■ **Task goal**
From the records below, copy out exactly the lines from the one containing "Given: Open the Sales Agent dropdown" to the one containing "Select the [Generator]", both included. Add nothing else.

(Pixel coordinate grounding data)
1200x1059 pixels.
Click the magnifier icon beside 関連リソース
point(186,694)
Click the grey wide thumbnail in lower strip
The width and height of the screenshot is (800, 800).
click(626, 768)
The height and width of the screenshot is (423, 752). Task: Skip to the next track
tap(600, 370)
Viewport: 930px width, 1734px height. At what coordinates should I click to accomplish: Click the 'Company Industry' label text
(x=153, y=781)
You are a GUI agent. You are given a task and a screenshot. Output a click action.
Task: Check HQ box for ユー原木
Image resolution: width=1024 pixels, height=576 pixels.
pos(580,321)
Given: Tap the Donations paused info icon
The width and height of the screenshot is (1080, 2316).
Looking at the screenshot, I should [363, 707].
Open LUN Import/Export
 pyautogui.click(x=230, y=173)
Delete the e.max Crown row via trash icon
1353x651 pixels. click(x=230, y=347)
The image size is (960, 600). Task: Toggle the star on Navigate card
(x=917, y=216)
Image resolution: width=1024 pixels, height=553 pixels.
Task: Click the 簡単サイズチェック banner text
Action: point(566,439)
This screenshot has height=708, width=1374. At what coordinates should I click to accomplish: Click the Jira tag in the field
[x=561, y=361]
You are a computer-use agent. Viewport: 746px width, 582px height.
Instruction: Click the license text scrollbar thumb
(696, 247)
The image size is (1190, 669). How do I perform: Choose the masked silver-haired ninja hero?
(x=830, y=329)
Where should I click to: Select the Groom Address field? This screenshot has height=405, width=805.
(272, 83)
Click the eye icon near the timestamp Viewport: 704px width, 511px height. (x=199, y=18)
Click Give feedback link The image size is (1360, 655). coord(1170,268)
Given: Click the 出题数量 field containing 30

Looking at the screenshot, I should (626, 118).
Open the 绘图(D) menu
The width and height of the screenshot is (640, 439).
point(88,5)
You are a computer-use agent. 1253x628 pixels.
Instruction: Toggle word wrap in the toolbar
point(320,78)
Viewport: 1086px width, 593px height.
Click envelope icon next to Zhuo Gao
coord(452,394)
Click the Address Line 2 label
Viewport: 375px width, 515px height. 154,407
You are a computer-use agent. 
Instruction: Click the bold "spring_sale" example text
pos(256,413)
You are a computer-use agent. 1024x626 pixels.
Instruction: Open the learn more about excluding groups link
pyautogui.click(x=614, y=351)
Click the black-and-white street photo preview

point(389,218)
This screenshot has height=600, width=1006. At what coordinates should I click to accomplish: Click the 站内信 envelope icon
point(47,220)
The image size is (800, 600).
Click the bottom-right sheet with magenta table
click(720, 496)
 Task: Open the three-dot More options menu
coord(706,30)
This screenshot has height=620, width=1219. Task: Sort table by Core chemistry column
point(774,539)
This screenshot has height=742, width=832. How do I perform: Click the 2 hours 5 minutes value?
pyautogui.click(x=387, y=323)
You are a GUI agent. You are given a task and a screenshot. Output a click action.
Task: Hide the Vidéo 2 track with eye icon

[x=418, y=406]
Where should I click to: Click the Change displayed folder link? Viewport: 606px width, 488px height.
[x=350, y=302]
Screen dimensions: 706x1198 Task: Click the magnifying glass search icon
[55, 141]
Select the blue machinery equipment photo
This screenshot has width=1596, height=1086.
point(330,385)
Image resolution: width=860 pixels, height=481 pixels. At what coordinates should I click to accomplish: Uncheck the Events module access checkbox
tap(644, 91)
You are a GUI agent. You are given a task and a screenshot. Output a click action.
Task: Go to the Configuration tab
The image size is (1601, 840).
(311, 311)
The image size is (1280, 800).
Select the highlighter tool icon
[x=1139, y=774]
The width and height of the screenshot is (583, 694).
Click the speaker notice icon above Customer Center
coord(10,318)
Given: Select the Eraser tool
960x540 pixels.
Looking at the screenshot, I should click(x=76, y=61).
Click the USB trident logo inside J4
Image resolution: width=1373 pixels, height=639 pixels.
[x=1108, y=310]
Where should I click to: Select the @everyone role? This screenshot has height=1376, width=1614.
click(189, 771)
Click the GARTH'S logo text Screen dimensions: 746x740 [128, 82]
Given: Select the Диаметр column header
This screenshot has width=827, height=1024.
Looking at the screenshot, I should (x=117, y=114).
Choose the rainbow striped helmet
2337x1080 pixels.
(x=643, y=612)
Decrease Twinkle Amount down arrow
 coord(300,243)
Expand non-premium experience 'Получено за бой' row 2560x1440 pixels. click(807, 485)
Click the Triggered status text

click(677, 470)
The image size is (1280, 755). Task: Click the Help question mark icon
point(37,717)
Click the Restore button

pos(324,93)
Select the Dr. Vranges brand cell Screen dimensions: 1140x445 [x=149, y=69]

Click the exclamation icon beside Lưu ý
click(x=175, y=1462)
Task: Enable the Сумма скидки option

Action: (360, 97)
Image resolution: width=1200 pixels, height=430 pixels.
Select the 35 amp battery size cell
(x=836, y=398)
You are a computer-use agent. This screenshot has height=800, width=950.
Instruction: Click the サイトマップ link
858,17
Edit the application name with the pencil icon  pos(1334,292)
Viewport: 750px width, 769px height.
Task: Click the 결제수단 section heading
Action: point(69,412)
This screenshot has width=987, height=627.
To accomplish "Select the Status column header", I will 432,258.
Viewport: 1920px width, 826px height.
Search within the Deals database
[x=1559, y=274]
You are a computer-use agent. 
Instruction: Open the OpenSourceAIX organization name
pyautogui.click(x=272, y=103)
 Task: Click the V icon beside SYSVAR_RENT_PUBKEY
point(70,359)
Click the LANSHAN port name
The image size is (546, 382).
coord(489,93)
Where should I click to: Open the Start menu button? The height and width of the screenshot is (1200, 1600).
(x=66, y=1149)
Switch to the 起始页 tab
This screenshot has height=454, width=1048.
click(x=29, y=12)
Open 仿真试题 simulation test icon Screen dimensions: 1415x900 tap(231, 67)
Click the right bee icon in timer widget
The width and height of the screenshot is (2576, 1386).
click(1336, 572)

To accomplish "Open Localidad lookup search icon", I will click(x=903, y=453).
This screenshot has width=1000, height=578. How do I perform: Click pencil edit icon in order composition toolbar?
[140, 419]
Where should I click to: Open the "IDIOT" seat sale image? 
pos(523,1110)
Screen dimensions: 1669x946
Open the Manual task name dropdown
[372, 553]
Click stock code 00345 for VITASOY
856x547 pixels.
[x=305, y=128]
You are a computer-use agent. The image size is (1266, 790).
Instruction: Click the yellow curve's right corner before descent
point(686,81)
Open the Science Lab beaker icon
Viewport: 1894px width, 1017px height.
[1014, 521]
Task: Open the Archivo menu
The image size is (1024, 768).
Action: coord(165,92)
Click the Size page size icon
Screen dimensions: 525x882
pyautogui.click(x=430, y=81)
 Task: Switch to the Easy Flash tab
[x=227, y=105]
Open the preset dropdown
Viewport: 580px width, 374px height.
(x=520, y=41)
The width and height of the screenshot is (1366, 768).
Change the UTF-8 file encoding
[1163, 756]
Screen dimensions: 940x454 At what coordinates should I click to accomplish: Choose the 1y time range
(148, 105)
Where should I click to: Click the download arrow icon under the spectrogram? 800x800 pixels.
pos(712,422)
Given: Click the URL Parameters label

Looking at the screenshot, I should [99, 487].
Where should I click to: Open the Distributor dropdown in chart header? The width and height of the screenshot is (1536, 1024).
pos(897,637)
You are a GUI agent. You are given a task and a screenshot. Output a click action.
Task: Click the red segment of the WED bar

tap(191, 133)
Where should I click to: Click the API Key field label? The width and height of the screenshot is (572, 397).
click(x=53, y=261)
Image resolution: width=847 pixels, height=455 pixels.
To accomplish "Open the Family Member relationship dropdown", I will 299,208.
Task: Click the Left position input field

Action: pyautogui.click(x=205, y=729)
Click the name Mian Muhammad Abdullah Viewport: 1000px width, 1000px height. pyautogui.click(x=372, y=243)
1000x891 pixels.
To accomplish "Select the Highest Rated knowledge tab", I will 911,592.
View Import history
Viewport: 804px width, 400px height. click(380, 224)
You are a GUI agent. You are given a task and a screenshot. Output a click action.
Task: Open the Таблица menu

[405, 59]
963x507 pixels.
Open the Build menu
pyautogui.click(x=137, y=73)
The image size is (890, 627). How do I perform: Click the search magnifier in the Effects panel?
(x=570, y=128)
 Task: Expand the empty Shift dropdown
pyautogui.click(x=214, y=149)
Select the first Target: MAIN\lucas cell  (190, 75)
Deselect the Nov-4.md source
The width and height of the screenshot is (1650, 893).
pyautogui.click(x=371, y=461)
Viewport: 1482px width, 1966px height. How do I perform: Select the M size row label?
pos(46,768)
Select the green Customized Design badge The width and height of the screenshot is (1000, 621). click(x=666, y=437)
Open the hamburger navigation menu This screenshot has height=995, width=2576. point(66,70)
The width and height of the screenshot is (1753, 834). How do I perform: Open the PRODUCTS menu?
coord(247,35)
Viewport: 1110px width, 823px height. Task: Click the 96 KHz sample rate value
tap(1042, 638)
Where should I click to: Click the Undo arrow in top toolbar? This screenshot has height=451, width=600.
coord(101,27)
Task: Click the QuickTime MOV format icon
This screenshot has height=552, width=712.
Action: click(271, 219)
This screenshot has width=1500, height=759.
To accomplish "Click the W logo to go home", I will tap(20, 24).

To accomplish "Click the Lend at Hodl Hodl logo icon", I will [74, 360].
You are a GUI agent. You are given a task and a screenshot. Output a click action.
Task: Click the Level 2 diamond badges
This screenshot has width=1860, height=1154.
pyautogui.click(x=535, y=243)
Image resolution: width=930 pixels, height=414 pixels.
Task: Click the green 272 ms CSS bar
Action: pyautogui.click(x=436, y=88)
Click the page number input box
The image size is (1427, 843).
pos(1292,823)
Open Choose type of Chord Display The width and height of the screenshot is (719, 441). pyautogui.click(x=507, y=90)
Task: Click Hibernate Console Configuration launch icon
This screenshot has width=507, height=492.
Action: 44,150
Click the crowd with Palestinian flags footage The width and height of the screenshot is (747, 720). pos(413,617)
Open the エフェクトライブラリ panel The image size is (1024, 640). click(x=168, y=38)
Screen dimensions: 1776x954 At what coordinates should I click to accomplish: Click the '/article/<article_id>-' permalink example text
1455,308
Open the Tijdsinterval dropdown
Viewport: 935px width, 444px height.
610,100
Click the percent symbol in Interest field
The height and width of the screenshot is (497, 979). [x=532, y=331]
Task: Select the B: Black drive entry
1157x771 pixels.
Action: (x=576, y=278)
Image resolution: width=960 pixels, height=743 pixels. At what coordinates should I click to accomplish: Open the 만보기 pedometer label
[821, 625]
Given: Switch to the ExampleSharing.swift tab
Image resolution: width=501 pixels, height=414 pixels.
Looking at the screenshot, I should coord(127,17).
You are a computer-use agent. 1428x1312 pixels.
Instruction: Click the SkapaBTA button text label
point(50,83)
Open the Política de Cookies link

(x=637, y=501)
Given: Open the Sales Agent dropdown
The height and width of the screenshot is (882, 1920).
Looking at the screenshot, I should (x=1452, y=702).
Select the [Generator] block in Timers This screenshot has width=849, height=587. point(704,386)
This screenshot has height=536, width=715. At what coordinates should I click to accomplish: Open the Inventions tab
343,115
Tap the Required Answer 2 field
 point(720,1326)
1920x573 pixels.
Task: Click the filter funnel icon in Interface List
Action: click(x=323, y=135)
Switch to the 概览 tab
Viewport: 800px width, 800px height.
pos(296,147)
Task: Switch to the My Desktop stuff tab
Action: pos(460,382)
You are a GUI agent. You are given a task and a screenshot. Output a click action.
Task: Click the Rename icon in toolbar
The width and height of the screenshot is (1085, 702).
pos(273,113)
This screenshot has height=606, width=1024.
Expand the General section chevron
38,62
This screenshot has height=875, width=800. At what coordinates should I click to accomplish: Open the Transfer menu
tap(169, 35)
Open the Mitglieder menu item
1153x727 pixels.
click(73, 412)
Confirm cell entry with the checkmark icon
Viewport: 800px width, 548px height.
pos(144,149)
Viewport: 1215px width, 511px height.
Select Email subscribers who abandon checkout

■ **Answer box**
Given: Open the Sales Agent dropdown
The height and width of the screenshot is (882, 1920).
Looking at the screenshot, I should (x=1452, y=702).
Select the [Generator] block in Timers This screenshot has width=849, height=587. point(704,386)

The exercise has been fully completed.